To understand the answer to this question, one needs to take a closer look at the oxygen (O2) molecule. O2 has a triplet ground state with two unpaired, parallel-spin electrons. Inconveniently, the first excited singlet state lies far above this ground state in terms of energy (approx. 1 eV). The unpaired electron density of the π* orbitals is reluctant to react with organic molecules, partly because of the low spin-orbit coupling of the involved atoms and partly because of the high energy of excited singlet oxygen species on the potential energy surfaces (PES) of oxidation reactions, which prevent reaction even if the spin-orbit coupling were moderate. In 2004, Kasper Planeta Kepp and his Ph.D. supervisor Ulf Ryde computed the first fully relaxed PES for O2 binding to heme and showed spin-forbidden ligand binding to be mainly facilitated by allowing the spin states to be close in energy at dissociation and association.
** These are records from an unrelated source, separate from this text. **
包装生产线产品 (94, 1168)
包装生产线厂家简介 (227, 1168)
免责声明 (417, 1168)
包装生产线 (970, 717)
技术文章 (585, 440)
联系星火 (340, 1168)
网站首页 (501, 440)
This remarkably produces abroad crossing region, maximizing crossover probability.

“This mechanism, referred to as the “broad crossing mechanism” remains a useful design principle for spin-forbidden ligand binding to transition metals,” Kasper Planeta Kepp concludes.

Optimized by evolution

The close-lying spin states of hemes occur not only in hemoglobin, but also in various states of heme enzymes. Amazingly, the balance between spin state energies and back-bonding leads to a dual ability of heme to function either as an oxygen transporter (at low back-bonding) or an oxygen activator (at high back-bonding), enabling both the transport (in globins) and use (in heme enzymes) of oxygen in the molecular infrastructure of oxygen-based life forms. “The spin-forbidden binding of heme has been the subject of substantial evolutionary optimization as this step could otherwise be slow and rate-limiting. However, the broad crossing regions are probably still required to facilitate fast reactions. In my opinion,the most important reactivity gain lies in the facilitation of spin inversion by the broad crossing region caused by close-lying spin states that accelerate binding rates by orders of magnitude. ”In conclusion, fundamental quantum mechanics, in the form of the controlled spin-forbidden binding of O2 to heme, has played a dominant role in the evolution of life. “Without the porphyrin ring, it is hard to imagine how life as we know it could have existed. We now know that all the three defining features of photo-sensitizing, electron transfer, and spin crossover are present within the very same porphyrin ring. The binding of O2 to heme is a truly quantum mechanical phenomenon with vast consequences for life on this planet!”